1) As a Man Thinketh in His Heart ... So He Is.

People who believe that fantasizing about other people is their God-given entitlement to private personal enjoyment are, in fact, violating the sanctity of their marriages. Whether it's visiting online sex shops, or walking down the street noticing a hot babe and mentally jumping out of your body and having hot ravenous sex, then slipping back into your body as if nothing just happened, it's still having sex. Sexual thought creates emotional arousal and is referred to as "sexualizing." And don't think for a moment it doesn't ultimately drive behavior. "If you keep going to the Barber Shop, eventually you are going to get a hair cut" [from HBO's - Mind of a Married Man].

But that's not all that you are opening your marriage up to: what goes around comes around. I can't tell you how many times I've seen a couple break up where the husband has a history of flirting, coming on to women, projecting that he's available when he's not, only to find his wife left suddenly and abruptly for another man!

What You Think About Comes About

 

2) Terrified of rocking the boat!

Walking on eggshells with your spouse, around this issue of fidelity and the sacred entitlement of marriage, will not be what keeps your spouse from cheating. Obsessing and fearing your spouse will eventually cheat literally opens the door and drives your spouse to doing it, if you don't stop thinking what you are thinking.
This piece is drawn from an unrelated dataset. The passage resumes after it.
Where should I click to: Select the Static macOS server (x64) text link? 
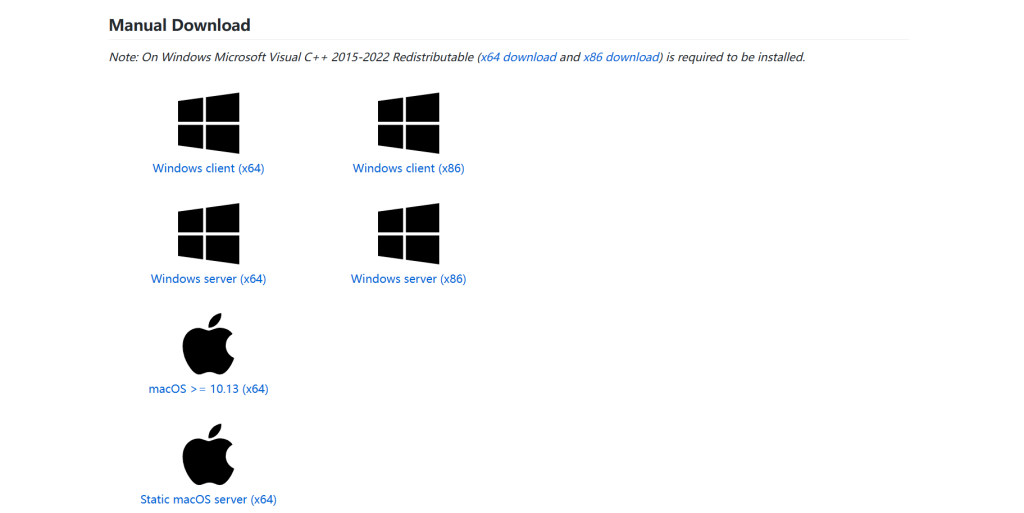208,499
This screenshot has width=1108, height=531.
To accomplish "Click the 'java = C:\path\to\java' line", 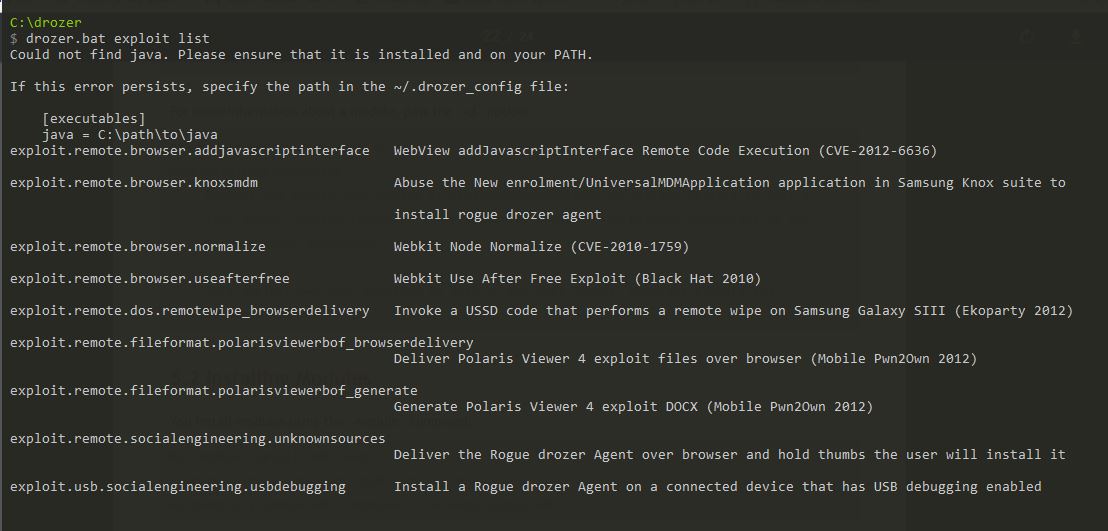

Why you are obsessing can be a result of one of two factors. Either 1) you have low self esteem and you are not doing anything about it like, being your "best self" and filling your own cup by living your passion and purpose. Or 2) you are in fact, picking up on your spouse’s "sexualizing" vibes, and you are not confronting it straight out. Either way, it's all about your self-esteem and your fear thoughts!

If you are picking up on a vibe from your spouse, that they clearly have not closed the door on seeking sexual satisfaction elsewhere, if made available to them, then it's up to you to address it. You are victimizing you. Harboring fear about it drives the energy and the propensity to infidelity. A spouse that is sexualizing - even if just occasionally - is not something to minimize. It is serious to the sanctity of your relationship and future health and emotional stability of your marriage. No guts, no glory, and in this case, no marriage! Rather than remain in fear, you must address the seriousness of this and use the explanation I've given you in #1 to drive it home. Then, "see" your spouse as faithful and adoring and 100% resolved about the benefits that mental and emotional fidelity guarantee them.

What You Think About Comes About

 

3) Not having a life!

Another great way to drive you mate into the arms of another is to allow yourself to remain in a state of neediness and dependency. You need to fuel you. You need to love you. It's your job to be a fully functioning, self-actualized person. When you find your neediness at an all time high, just know that as long as you don't pull that pathetic, needy energy of yours back in and be in your authentic power, you will literally chase your mate away. Get a life. Find things that you love to do. Find your passion and purpose that goes above and beyond your marriage. And, yes, also make your marriage a priority, but do so by being a fully happy and fulfilled marriage partner.

See yourself as "the" most valuable partner on the planet. Work on you! Work on the vision of the future you want to create in your marriage, and refuse to spend any time visualizing worst case scenarios ever again. Not having a life outside your spouse is simply you not valuing you. You can only give away what you are. You can only love as big and as much as you love "you." You can only give the greatest regard to others when you have experienced giving greatest regard to yourself. Loving yourself, loving your life, loving your bliss by using your talents is the absolute most attractive element you can provide your marriage. Being the example of love is being the attractor of love and fidelity.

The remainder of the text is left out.